INFO
A subset of machine learning that focuses on training artificial neural networks to recognize patterns and make complex decisions based on large volumes of data.
Purpose
- Enable models to automatically extract hierarchical features from raw data
- Support generalization across diverse applications
- Handle vast amounts of unstructured data efficiently
How It Works
- Leverages multiple layers of abstraction to learn meaningful representations
- Uses techniques like:
- Transfer Learning: Fine-tune pre-trained models for new tasks
- Self-Supervised Learning: Learn from raw data without external labels
- Scalable across domains with minimal labeled data
Video Resource
Deep Learning Paradigms
Supervised Deep Learning
INFO
Trains on labeled datasets to learn mappings from inputs to known outputs.
Process
- Model learns to associate input features with annotated targets
- Common in classification, regression, and structured prediction tasks
Advantages
- High accuracy when trained on large, well-labeled datasets
Disadvantages
- Requires substantial computational resources
- Needs extensive annotated data for optimal performance
Unsupervised Deep Learning
INFO
Focuses on extracting meaningful patterns and representations from data without explicit labels.
Techniques
- Autoencoders: Learn compressed representations
- GANs: Generate synthetic data and augment datasets
- Dimensionality Reduction: Reveal latent structure
- Data Augmentation: Enhance learning in low-label domains
Reinforced Deep Learning
INFO
Integrates Deep Learning to enable agents to make sequential decisions based on interactions with an environment.
Characteristics
- Learns optimal strategies via trial and error
- Maximizes cumulative rewards over time
Applications
- Robotics
- Game playing
- Autonomous systems
Techniques
- Deep Q-Networks (DQNs): Value-based learning with deep nets
- Policy Gradient Methods: Direct optimization of decision policies
- Handles high-dimensional inputs and complex environments
Hybrid Deep Learning
INFO
Combines neural networks with domain-specific constraints such as differential equations or symbolic rules.
Example
- Physics-Informed Neural Networks (PINNs)
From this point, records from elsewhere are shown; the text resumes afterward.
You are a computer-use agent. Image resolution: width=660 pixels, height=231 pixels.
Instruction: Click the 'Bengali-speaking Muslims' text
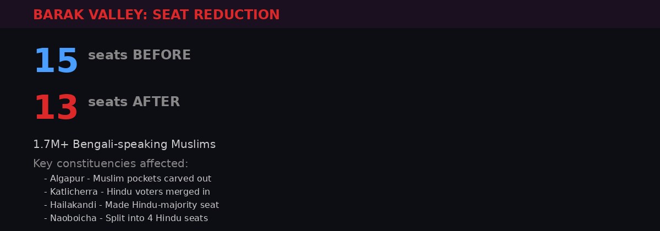[144, 145]
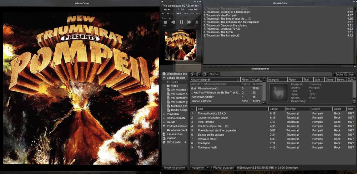The width and height of the screenshot is (357, 174).
Task: Skip to the next track
Action: [189, 22]
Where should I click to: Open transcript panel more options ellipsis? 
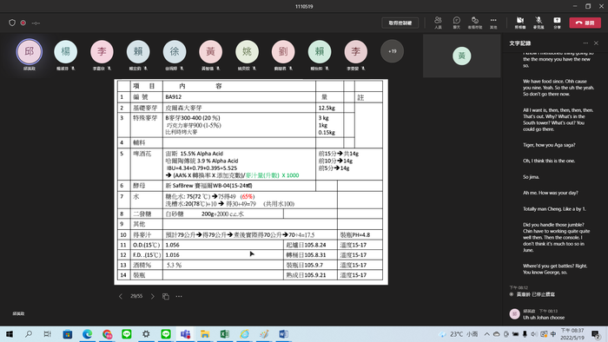tap(585, 43)
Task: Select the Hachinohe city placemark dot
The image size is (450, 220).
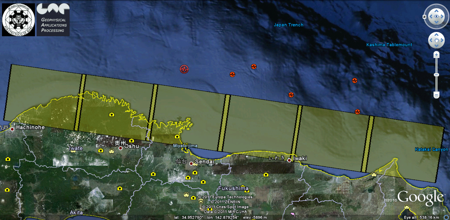Action: click(12, 129)
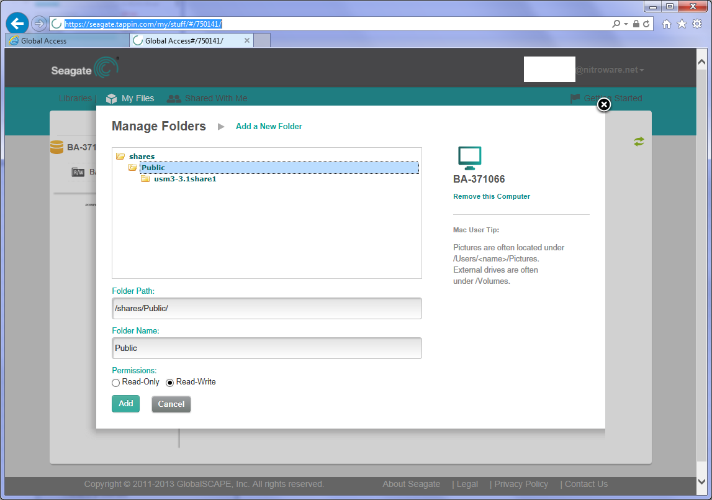Click the BA-371066 computer monitor icon

click(470, 158)
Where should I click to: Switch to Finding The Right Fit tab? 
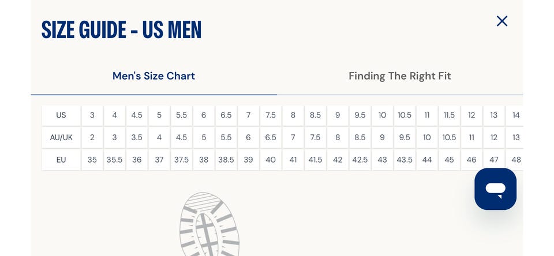pyautogui.click(x=399, y=76)
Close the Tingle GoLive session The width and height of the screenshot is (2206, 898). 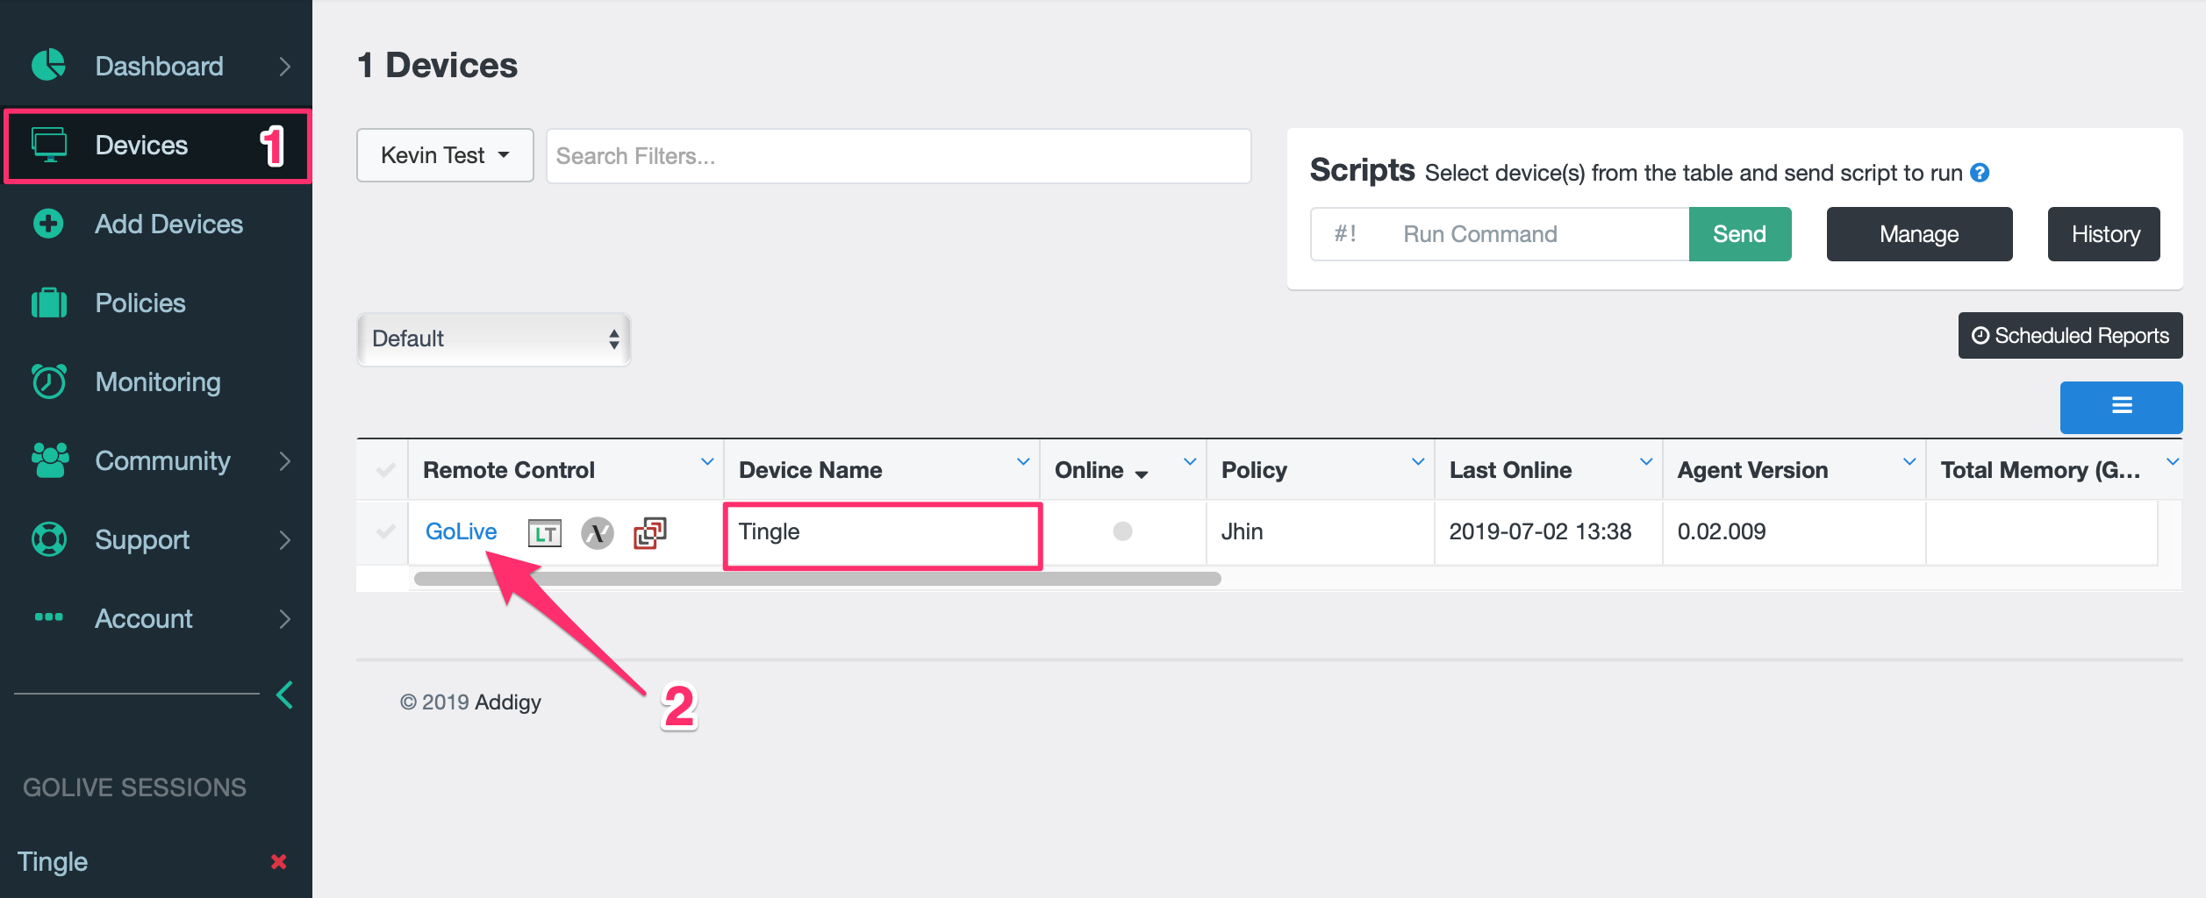coord(279,861)
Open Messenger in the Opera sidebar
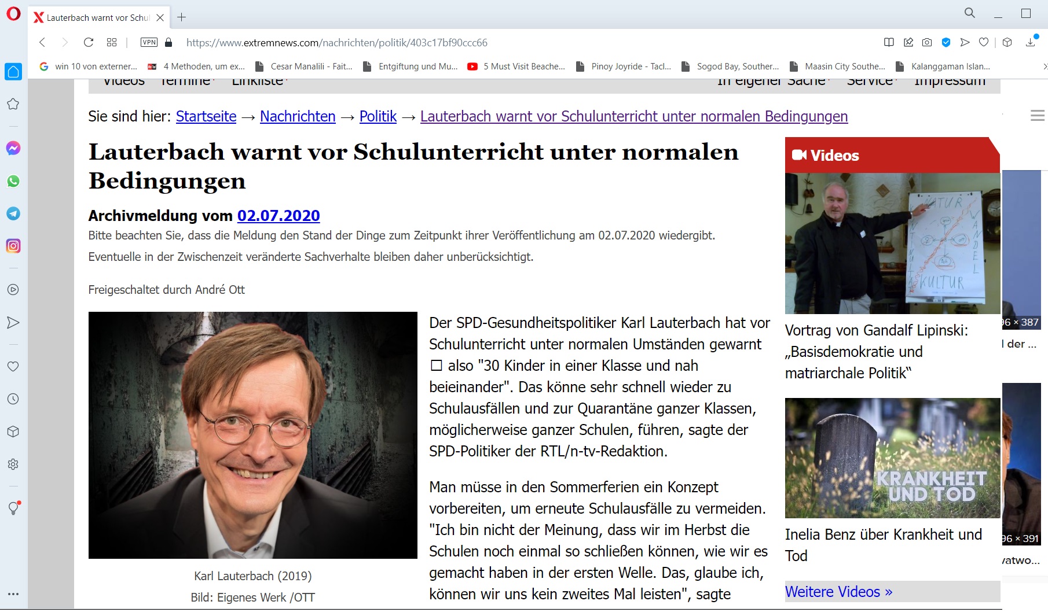The height and width of the screenshot is (612, 1048). [x=13, y=148]
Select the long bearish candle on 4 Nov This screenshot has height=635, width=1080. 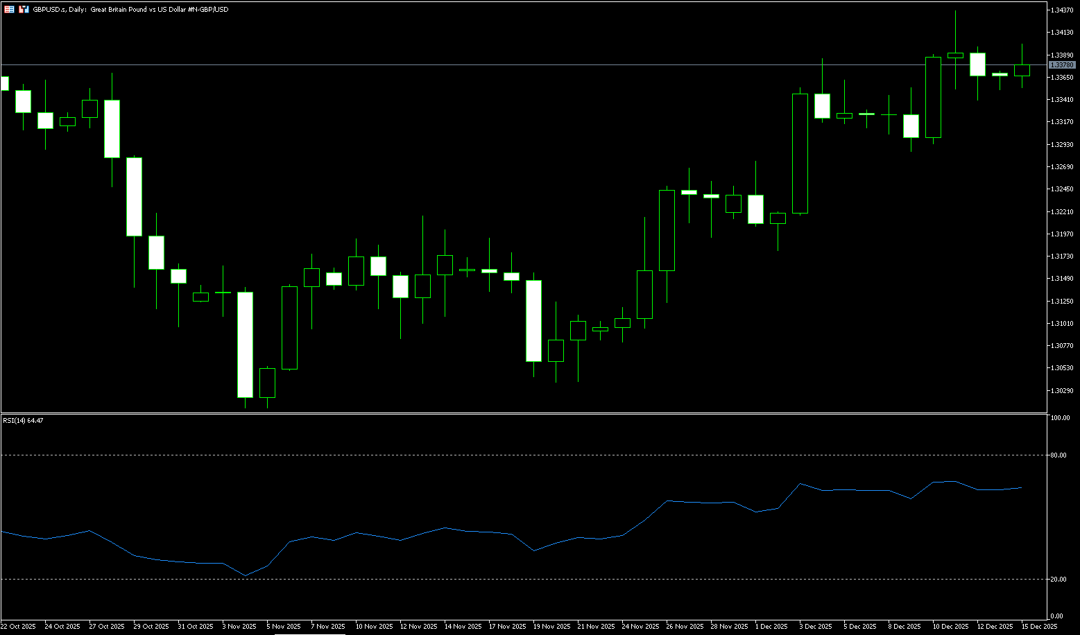(246, 345)
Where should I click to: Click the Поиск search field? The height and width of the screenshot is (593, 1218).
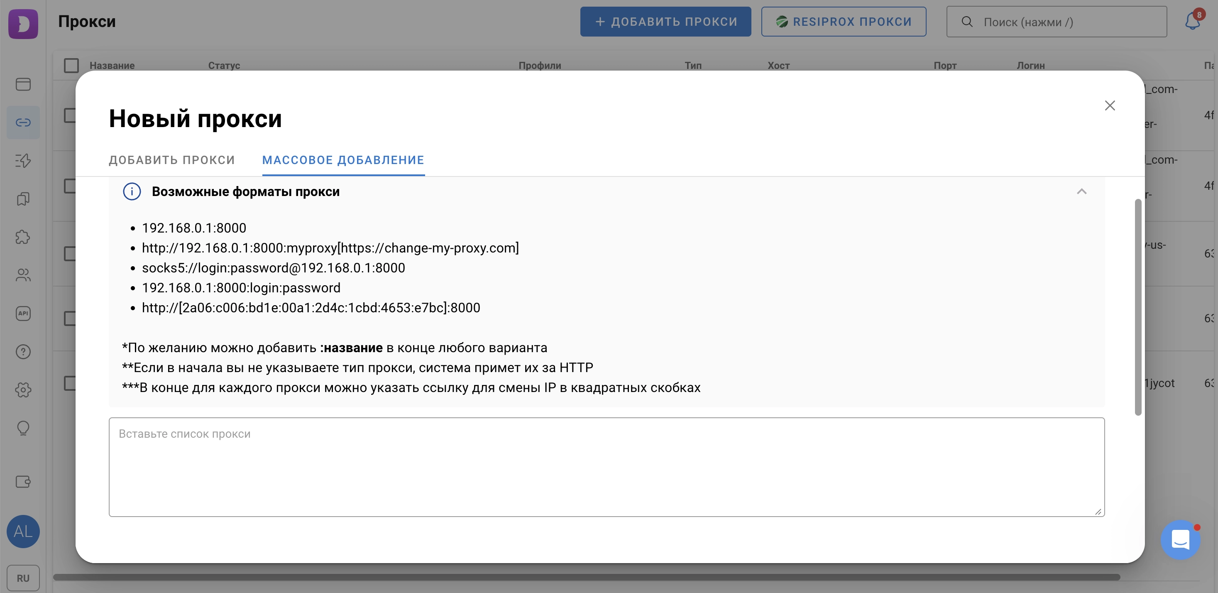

- Embed physical laws into the learning process
- Solve PDEs more efficiently than traditional numerical methods
Applications
- Physics
- Engineering
- Climate modeling
Semi-Supervised Deep Learning
INFO
Combines supervised and unsupervised learning to leverage small amounts of labeled data with large volumes of unlabeled data. Useful when annotation is costly or limited.
Example
- Semi-Supervised Classification
- Initial training on labeled samples
- Refined using unlabeled data via techniques like pseudo-labeling and consistency regularization
Applications
- Healthcare diagnostics
- Natural Language Processing
- Computer Vision
- Fraud detection in financial systems
Self-Supervised Deep Learning
INFO
Operates entirely on unlabeled data by generating pseudo-labels from intrinsic data properties. Enables scalable pretraining without manual annotation.
Example
- Masked Language Modeling (e.g., BERT)
- Predict missing tokens in text
- Learn rich representations for downstream NLP tasks
- Contrastive Learning (e.g., SimCLR)
- Learn embeddings by comparing augmented views of the same data
Applications
- Image classification
- Video analysis
- Language modeling
- Recommendation systems